10-15 minutes for each round of the activity.
Brief participants. Before your presentation, advise participants to pay careful attention to your talk and to take ample notes because you will be conducting a review exercise at the end. Make your presentation at a fairly brisk pace.
Identify a superlative. After the presentation, ask participants to review the notes and look for the most important point from the presentation. Encourage them to refer back to their notes.
Elicit a response. After a brief pause, invite any participant to announce what she considers to be the most important point. After the response, ask the participant to explain the logic behind the choice. Add your own comments to support the participant's choice.
Ask for alternative responses. Point out that there could be more than one correct answer to the question, “Which is the most important point?” Elicit alternative responses from different participants, one at a time. Invite other participants to comment on these choices.

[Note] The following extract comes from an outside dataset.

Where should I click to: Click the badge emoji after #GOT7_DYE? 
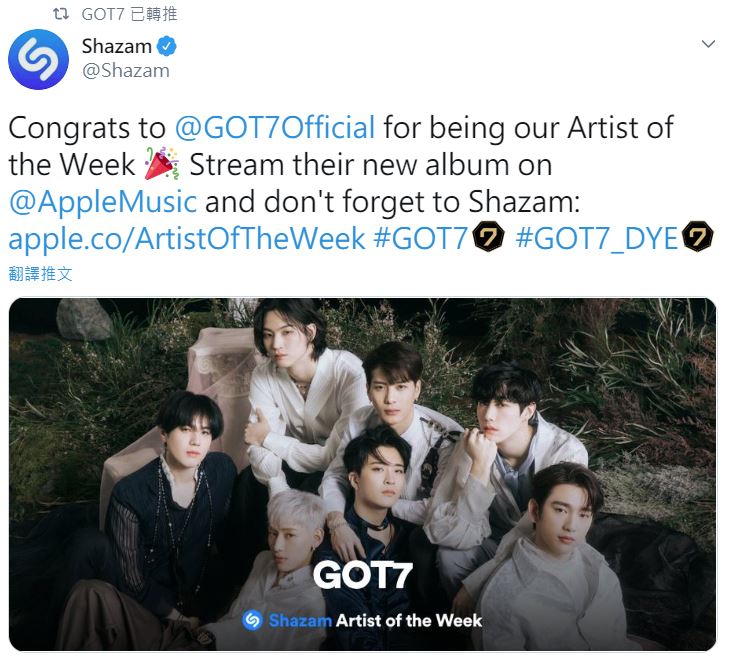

Identify a new category. Ask participants to review their notes again and identify the most useful point from the presentation. Pause briefly while participants review their notes.
Ask partners to discuss their choices. Ask participants to find partners. Ask each pair of participants to share their answers to the question “What is the most useful point from the presentation?” If both partners have the same answer, ask them to discuss the reasons for their choice. If the partners have different answers, ask them to come to an agreement about which of the two answers contains the most important point.
Ask participants to present their choices. After a suitable pause, ask a pair of participants to announce the most useful point and the reason for its selection. Comment briefly to reinforce the selection. Ask for alternative choices from other pairs of participants.
Identify more categories. Repeat the procedure with other superlatives such as these:
- Most confusing
- Most controversial
- Most difficult
- Most surprising
- Most amusing
- Most unusual
- Most credible
- Most trivial
Conclude the activity. Congratulate participants for their in-depth analysis and understanding of characteristics and events associated with workplace violence. Explain that their choice of items that fit different superlatives may change from time to time depending on the situation.